Instrucciones de tarea: Cita literalmente el tramo del material que va desde la línea que contiene "Viewport: 1411px width, 840px" hasta la que contiene "(x=168, y=382)", ambas incluidas.

Datos proporcionados:
■ ■ ■ ■ ■ ■ ■
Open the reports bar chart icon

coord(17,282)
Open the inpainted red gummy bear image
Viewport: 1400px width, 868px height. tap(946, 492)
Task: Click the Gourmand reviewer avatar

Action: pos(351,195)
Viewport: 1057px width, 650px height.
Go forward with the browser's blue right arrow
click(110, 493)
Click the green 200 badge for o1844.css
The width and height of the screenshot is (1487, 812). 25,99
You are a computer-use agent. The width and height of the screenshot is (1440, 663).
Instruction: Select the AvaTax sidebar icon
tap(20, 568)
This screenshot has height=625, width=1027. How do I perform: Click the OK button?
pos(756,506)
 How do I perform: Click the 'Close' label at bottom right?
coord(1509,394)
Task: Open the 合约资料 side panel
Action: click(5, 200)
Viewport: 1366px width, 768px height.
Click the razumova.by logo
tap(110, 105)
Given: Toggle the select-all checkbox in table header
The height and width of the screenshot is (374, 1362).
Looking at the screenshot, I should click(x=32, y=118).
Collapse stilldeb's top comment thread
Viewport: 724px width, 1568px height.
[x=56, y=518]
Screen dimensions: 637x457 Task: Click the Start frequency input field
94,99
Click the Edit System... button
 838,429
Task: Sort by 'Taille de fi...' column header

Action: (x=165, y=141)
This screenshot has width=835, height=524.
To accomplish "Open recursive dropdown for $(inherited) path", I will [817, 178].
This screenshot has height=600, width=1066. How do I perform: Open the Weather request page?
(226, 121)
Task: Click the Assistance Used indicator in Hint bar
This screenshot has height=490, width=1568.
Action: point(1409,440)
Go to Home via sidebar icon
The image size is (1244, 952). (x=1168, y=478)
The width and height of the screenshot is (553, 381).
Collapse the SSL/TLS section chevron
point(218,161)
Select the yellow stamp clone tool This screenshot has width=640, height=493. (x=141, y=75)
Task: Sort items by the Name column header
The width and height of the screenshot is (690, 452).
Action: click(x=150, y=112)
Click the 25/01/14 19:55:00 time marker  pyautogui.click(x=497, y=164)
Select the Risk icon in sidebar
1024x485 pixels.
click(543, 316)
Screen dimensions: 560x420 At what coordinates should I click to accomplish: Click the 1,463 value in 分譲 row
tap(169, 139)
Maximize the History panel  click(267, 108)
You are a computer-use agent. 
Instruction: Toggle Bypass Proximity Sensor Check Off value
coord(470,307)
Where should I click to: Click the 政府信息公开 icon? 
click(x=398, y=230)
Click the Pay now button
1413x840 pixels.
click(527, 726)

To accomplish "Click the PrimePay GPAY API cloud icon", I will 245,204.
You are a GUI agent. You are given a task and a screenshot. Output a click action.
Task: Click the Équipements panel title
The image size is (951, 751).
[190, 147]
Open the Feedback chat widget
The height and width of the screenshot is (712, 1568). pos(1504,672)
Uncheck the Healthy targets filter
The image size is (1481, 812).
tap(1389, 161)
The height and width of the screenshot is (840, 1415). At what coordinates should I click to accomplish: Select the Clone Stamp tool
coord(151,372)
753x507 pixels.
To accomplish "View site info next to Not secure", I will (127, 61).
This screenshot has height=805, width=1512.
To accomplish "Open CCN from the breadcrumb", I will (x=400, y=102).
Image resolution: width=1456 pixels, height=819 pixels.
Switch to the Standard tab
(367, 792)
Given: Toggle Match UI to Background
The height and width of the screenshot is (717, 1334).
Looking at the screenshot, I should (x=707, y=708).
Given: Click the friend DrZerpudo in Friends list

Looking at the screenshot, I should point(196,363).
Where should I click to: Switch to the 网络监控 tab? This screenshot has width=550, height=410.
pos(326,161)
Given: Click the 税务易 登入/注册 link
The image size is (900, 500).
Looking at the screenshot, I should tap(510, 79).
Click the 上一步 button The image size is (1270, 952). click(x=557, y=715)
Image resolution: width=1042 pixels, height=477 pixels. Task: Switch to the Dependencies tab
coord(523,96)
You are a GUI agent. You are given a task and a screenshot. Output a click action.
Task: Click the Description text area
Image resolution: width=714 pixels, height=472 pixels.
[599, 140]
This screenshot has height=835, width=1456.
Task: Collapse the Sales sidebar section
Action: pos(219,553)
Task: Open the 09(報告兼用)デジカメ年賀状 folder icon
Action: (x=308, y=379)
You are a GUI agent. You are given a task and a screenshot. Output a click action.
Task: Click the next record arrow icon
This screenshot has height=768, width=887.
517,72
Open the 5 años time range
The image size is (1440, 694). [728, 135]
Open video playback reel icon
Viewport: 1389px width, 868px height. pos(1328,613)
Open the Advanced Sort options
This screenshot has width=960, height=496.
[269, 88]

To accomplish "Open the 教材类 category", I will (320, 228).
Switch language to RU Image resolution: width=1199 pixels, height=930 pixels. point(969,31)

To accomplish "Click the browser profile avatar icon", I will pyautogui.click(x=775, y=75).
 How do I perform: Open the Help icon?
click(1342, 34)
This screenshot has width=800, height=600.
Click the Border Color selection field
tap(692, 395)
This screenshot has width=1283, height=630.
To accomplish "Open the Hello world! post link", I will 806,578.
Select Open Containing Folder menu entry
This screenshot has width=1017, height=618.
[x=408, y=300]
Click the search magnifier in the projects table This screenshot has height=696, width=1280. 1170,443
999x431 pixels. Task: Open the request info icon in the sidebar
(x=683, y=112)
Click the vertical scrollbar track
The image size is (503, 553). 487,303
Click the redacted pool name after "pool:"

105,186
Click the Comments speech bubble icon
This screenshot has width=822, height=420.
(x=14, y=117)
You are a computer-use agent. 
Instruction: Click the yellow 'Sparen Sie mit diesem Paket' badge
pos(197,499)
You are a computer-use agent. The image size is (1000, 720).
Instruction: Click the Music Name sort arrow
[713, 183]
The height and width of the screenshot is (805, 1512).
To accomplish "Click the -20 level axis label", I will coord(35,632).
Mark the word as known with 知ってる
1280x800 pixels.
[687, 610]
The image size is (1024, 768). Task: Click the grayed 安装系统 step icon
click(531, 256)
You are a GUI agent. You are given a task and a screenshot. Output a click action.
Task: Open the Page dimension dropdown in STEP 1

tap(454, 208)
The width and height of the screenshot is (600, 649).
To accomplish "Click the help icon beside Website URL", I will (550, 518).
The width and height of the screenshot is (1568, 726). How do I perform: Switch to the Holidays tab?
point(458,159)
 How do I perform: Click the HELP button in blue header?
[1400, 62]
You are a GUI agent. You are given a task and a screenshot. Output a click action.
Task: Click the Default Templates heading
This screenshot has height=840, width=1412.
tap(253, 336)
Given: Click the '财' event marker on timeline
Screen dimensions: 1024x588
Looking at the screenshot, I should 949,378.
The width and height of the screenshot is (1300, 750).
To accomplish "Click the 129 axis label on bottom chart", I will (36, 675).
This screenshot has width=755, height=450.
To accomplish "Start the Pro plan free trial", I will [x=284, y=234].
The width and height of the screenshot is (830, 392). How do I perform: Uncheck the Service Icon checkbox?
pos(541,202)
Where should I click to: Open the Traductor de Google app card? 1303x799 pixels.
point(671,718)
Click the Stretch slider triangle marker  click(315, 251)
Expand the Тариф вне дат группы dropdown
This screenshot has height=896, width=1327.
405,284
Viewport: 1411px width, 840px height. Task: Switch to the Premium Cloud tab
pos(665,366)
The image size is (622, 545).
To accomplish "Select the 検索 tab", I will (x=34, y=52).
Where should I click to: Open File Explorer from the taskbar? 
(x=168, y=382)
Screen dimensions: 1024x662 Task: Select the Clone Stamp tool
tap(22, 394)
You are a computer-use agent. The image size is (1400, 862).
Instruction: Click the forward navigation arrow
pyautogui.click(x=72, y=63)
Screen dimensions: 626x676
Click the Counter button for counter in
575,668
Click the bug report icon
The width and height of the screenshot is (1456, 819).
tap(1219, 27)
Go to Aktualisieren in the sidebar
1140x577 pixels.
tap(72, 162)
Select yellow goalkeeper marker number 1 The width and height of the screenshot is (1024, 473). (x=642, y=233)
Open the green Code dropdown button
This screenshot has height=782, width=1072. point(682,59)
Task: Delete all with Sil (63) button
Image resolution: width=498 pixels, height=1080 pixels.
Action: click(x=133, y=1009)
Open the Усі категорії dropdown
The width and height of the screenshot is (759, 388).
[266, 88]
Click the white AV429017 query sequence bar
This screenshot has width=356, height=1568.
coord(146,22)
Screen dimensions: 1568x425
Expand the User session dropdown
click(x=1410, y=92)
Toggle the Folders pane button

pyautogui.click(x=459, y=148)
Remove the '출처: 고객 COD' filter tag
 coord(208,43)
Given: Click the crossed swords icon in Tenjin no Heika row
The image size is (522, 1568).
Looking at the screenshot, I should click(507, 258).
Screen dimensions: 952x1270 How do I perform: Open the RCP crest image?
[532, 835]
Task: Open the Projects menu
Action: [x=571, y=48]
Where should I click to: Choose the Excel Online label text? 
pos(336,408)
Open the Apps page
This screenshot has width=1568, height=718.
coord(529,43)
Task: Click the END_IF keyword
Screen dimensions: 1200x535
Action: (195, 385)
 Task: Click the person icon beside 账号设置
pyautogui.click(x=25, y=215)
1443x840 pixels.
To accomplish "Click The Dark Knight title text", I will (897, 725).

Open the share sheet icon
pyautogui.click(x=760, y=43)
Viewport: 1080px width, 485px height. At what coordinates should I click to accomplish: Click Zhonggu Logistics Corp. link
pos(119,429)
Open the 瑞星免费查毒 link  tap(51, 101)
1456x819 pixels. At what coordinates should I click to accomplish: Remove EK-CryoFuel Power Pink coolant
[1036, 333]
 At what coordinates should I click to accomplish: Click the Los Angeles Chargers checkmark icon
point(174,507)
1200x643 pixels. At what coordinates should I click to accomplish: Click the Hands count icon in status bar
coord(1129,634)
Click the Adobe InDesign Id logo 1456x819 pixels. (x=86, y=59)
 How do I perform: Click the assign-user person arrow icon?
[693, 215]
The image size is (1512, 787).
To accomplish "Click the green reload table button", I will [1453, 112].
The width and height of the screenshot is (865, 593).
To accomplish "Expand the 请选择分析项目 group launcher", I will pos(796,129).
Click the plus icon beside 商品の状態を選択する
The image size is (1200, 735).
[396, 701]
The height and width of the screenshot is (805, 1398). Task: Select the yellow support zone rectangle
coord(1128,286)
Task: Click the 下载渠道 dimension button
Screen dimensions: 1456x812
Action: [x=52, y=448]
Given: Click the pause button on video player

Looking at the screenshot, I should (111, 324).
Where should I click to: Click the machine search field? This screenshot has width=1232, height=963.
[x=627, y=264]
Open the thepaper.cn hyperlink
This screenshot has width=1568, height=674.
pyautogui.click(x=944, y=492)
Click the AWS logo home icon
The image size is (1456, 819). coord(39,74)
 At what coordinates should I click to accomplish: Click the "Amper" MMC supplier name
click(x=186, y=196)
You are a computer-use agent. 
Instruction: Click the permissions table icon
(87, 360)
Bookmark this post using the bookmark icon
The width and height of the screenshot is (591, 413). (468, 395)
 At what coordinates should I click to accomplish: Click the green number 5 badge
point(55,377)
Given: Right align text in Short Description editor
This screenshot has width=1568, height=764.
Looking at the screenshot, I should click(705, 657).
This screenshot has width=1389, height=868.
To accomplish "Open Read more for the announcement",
■ ■ ■ ■ ■ ■ ■
Respuesta correcta:
Viewport: 1411px width, 840px height. Task: Switch to the Premium Cloud tab
pos(665,366)
The image size is (622, 545).
To accomplish "Select the 検索 tab", I will (x=34, y=52).
Where should I click to: Open File Explorer from the taskbar? 
(x=168, y=382)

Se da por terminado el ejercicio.